:: Apply what you read ::
(a) Answer these questions using the faculty profile below.
(i) In which building and room is the office listed?
(ii) From which institution, and in what field, was the Ph.D. earned?
(iii) About what share of modern pharmaceuticals does the profile say come from or are inspired by compounds found in nature?
(b) Write the next part of the biology faculty profile, picking up after its final sentence.

:: Text section ::
_ _ _

Cynthia K. Holland

Cynthia Holland

Assistant Professor of Biology

413-597-2746
Hopper Science Center Rm 132
At Williams since January of 2020

Education

Ph.D. Washington University, Biology

Areas of Expertise

Protein Biochemistry & Plant Metabolism

Scholarship/Creative Work

About half of all modern pharmaceuticals are derived from or inspired by compounds found in nature, and many of these molecules are still extracted from plants. Plants typically produce these chemicals as toxins to deter herbivores, like insects and animals, but the enzymes that they use to produce these natural products remain largely unknown. The Holland lab uses molecular biology and protein biochemistry techniques to identify and characterize the biosynthetic pathways of commercially and pharmaceutically relevant plant metabolites.

_ _ _

:: Recorded data ::
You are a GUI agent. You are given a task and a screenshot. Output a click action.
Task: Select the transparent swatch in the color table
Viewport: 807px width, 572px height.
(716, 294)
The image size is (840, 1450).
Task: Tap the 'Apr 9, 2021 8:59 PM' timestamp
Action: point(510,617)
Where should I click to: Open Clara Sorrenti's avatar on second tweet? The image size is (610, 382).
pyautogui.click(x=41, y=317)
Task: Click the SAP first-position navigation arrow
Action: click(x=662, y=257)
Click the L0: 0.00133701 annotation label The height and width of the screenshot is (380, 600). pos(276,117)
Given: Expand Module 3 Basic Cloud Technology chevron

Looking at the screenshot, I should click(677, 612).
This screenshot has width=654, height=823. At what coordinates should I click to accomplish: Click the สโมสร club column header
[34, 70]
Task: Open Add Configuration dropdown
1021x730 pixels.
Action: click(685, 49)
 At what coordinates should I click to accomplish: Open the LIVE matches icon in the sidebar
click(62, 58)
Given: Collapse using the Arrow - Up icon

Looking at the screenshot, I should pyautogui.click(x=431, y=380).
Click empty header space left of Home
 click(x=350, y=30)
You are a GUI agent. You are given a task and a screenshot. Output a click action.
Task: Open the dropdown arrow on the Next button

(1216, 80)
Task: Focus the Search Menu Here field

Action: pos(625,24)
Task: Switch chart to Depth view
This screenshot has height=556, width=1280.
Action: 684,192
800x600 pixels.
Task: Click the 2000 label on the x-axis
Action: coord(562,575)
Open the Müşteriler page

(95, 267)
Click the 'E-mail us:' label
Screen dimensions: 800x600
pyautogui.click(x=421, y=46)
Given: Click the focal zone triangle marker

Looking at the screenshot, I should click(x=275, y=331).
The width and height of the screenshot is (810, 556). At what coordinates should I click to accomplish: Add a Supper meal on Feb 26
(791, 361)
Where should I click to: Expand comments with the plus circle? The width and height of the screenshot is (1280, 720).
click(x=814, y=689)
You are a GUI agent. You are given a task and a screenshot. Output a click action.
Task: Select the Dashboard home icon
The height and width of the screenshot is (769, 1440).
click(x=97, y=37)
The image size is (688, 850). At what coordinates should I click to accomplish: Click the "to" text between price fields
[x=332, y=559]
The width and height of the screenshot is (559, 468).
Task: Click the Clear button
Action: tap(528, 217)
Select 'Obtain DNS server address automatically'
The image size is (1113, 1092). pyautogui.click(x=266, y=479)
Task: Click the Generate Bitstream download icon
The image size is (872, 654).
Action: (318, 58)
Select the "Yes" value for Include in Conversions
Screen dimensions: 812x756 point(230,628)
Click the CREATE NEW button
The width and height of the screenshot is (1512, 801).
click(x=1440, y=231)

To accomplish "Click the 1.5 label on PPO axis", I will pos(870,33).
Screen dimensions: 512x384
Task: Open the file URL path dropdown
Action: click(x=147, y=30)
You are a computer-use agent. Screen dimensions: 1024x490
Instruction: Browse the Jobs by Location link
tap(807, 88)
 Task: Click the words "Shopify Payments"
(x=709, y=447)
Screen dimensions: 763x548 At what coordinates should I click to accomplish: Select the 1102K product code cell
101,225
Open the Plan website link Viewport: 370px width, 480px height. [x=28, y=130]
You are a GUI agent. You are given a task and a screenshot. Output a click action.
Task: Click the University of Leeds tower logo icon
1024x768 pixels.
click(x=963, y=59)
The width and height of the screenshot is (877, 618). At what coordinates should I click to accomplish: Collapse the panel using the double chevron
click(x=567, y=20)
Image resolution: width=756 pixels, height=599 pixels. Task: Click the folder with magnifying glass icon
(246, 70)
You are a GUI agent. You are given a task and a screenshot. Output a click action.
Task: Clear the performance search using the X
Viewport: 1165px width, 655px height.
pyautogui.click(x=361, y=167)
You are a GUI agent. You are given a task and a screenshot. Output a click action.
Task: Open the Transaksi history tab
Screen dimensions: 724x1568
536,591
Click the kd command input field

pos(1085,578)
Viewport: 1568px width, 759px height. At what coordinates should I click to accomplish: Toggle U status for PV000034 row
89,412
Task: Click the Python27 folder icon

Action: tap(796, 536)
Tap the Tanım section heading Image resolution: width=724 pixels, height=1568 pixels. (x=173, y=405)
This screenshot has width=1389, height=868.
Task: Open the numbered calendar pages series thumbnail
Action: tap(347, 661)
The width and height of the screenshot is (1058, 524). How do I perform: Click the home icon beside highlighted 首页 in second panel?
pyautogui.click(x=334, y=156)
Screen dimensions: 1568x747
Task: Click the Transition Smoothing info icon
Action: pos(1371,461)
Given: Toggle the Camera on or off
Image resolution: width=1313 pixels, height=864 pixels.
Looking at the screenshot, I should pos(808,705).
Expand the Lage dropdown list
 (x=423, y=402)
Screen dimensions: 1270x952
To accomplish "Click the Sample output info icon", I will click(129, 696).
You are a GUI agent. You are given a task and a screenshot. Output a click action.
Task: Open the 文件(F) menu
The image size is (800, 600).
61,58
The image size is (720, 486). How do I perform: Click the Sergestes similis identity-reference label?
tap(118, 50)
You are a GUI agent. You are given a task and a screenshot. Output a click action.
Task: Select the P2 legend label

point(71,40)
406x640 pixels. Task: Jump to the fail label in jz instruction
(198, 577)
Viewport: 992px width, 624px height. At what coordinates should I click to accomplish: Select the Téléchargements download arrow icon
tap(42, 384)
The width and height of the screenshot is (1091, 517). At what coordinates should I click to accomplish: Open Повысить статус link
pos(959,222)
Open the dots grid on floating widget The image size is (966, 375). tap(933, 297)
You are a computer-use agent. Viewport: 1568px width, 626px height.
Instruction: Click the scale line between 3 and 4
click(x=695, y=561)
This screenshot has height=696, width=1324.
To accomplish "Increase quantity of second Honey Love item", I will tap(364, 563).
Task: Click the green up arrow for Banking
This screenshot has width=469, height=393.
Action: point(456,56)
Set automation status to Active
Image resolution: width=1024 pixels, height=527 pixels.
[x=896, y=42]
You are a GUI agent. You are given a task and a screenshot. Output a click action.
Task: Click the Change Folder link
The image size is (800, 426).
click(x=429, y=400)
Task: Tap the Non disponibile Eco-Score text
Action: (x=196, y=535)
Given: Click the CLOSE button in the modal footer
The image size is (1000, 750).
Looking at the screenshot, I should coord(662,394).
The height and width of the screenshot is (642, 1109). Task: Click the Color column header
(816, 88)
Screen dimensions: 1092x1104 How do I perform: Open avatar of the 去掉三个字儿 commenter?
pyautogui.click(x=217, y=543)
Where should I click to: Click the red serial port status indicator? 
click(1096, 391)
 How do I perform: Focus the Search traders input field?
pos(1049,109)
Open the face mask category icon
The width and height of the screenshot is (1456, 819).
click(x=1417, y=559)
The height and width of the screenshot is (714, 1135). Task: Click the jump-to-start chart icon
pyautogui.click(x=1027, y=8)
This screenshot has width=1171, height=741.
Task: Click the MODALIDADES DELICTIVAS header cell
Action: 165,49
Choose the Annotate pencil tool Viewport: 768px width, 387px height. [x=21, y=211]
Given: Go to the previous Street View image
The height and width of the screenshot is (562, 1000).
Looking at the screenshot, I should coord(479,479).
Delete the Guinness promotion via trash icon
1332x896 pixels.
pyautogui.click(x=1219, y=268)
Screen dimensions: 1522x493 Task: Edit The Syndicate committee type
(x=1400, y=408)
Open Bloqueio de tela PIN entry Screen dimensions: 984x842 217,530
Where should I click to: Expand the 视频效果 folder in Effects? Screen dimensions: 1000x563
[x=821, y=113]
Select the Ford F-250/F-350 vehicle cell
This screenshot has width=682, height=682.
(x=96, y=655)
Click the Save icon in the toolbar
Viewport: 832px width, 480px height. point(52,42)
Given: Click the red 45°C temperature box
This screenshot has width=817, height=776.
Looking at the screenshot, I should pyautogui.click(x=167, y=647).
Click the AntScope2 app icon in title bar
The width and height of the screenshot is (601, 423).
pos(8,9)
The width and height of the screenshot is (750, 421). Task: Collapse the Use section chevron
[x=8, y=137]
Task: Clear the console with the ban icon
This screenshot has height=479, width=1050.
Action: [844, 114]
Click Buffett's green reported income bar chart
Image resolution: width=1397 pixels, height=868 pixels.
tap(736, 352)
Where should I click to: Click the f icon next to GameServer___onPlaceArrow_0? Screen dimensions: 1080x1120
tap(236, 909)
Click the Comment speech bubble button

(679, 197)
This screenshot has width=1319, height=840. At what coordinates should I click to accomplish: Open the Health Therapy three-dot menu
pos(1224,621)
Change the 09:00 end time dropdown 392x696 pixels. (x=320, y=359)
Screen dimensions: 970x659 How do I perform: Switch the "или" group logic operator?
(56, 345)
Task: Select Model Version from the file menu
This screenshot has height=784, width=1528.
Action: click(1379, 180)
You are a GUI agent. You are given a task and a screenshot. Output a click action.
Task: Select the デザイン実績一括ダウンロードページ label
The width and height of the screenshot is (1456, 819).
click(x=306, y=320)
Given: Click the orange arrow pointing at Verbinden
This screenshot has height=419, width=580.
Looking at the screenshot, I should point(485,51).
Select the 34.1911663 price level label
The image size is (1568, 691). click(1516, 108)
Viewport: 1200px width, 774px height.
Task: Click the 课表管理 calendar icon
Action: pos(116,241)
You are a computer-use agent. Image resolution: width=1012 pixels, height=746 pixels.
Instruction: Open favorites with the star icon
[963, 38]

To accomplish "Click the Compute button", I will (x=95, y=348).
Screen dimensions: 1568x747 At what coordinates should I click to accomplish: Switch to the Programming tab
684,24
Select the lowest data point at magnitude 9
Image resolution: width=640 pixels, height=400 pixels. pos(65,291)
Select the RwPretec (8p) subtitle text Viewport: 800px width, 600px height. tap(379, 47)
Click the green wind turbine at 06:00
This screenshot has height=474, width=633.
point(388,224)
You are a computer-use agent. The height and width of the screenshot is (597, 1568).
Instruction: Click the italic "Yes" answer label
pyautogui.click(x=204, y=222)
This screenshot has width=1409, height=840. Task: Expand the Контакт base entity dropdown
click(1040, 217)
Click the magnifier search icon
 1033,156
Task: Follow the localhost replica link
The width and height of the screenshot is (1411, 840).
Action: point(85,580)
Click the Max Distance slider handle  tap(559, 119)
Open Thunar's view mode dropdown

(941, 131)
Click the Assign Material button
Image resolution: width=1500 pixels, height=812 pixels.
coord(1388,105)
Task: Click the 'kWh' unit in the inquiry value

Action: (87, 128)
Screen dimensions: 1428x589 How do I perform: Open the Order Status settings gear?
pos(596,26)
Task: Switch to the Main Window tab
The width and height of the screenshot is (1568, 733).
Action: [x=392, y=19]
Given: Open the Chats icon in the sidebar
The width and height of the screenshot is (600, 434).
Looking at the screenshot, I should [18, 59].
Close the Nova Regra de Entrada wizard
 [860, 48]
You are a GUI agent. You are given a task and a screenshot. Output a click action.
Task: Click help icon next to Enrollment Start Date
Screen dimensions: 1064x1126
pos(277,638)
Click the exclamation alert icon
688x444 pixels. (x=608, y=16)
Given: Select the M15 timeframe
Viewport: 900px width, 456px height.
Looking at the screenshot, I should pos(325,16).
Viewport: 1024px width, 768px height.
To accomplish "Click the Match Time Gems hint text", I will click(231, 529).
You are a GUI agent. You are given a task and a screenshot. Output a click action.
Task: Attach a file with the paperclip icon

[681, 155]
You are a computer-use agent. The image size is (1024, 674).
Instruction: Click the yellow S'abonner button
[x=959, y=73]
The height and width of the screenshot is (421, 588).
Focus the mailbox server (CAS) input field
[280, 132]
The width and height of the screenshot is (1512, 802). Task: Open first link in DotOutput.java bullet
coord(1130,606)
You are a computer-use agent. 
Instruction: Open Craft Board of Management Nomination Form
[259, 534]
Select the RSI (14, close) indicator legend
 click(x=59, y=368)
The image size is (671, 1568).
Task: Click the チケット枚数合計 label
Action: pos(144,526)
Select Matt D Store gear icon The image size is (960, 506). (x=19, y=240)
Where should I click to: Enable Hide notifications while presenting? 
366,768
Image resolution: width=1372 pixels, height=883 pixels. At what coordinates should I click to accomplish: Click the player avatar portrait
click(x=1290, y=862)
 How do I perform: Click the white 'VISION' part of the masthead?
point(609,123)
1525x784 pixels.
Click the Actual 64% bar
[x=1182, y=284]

_ _ _

:: Answers by task ::
(a)
(i) Hopper Science Center, Rm 132
(ii) Washington University, in Biology
(iii) About half

(b)
NSF-funded research on anthranilate metabolism

To defend themselves against herbivores, plants such as grape, maize, citrus, and strawberry emit a volatile called methyl anthranilate, which attracts parasitic insects and acts as a natural bird deterrent. While at least ten plant families produce methyl anthranilate, all plants synthesize the precursor, anthranilate, as an intermediate in the biosynthesis of the amino acid tryptophan (Trp), which is essential for plant growth and development. Some plants siphon anthranilate away from the Trp pathway by methylating it, forming the volatile O-methyl anthranilate, while the Citrus family generates N-methyl anthranilate as a precursor to toxic acridone alkaloids. The goal of this research is to understand how plants regulate anthranilate metabolism at the interface between amino acid synthesis and defense metabolism. Since methyl anthranilate is used commercially as a grape flavoring agent in the food and beverage industry and as an anti-avian spray for fields and crops, knowledge gained from these experiments may have implications in biotechnology and agriculture.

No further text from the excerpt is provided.